Henri Matisse. Reclining Nude with Blue Eyes (detail), 1936. BF955. © 2022 Succession H. Matisse / Artists Rights Society (ARS), New York

$220; members $198
(4 classes; no class Nov 25)

About the Class

In celebration of the Philadelphia Museum of Art’s exhibition Matisse in the 1930s, this course explores a critical decade in Henri Matisse’s career—one that helped reshape the artist’s vision and working process for years to come. Taught by two leading Matisse scholars, this course looks closely at select works from the exhibition, alongside paintings from the Barnes collection, to discuss key themes: the relationships across formats such as artist’s books and murals; the incorporation of photography and paper cut-outs into his painting process; and the dynamic between artist and model, especially in his collaboration with studio manager and model Lydia Delectorskaya.

Crucially, we ground these issues in a broader historical context, to consider how Matisse's work was exhibited and discussed in its day, the impact of the World Wars that bracket this period, the political dimensions of Matisse’s famous voyage to Tahiti, and the claims of sublimated voluptuousness made for his images of the female body. The teaching format, based on dialogue between two instructors with different but overlapping points of view, will expose students to a range of interpretive strategies. There will also be space for student questions and discussion. Students will emerge with a larger, more complex sense of the PMA exhibition’s studio-centered story.

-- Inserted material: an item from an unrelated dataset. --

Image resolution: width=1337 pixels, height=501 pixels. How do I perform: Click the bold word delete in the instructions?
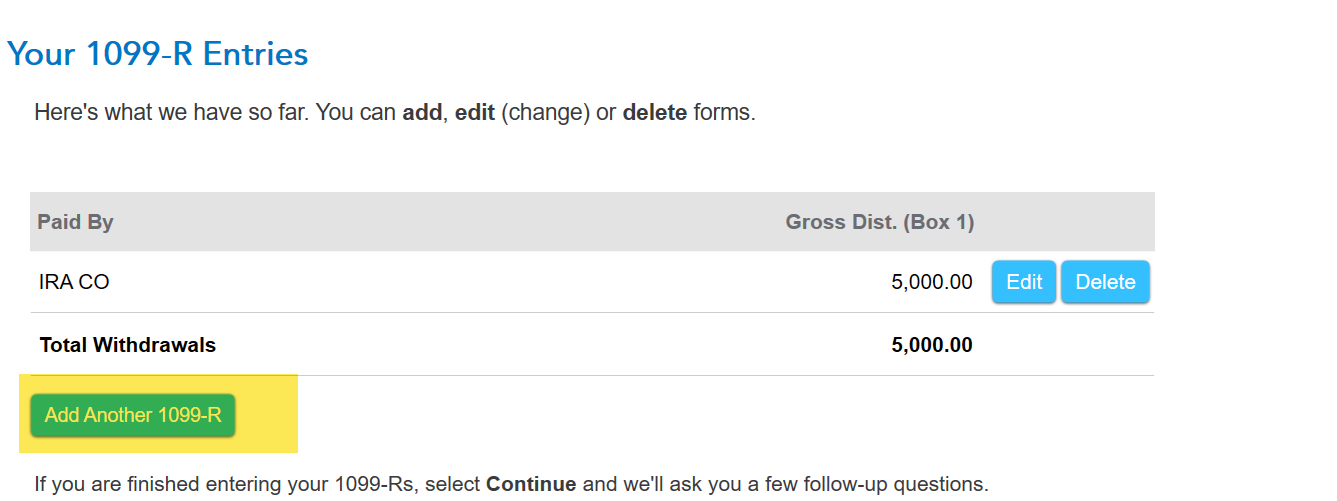tap(654, 113)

The class is online-only. More about online classes.

 

Henri Matisse. Reclining Nude with Blue Eyes, 1936. BF955. © 2022 Succession H. Matisse / Artists Rights Society (ARS), New York

Instructors

Camran Mani

Mani is a PhD candidate in the history of art and architecture at Harvard University, with a dissertation on Matisse and public space between the World Wars. As a curatorial fellow at the Harvard Art Museums, he supervises academic and public programs, including the Ho Family Student Guide Program. His research and writing on modernist art has contributed to major exhibition projects, including Matisse: Radical Invention, 1913–1917 at the Art Institute of Chicago, Cézanne and Beyond at the Philadelphia Museum of Art, and The Bauhaus and Harvard at the Harvard Art Museums.

Ellen McBreen

McBreen is professor and co-chair of the Visual Art and History of Art Department at Wheaton College, Massachusetts, where she is also director of the Wheaton Institute for Interdisciplinary Studies. She is the author of Matisse’s Sculpture: The Pinup and the Primitive (Yale University Press, 2014) and essays exploring how and why visual culture by African makers was appropriated by those in Europe and the US. She has curated exhibitions including Migrating Objects: Arts of Africa, Oceania and the Americas (Peggy Guggenheim Collection, Venice, 2020) and Matisse in the Studio (Museum of Fine Arts, Boston, and Royal Academy, London, 2017).

Art in Context

Art in Context courses connect works of art to history: What was happening politically, socially, and culturally at the time a piece was made? How did these circumstances shape the artist’s formal choices?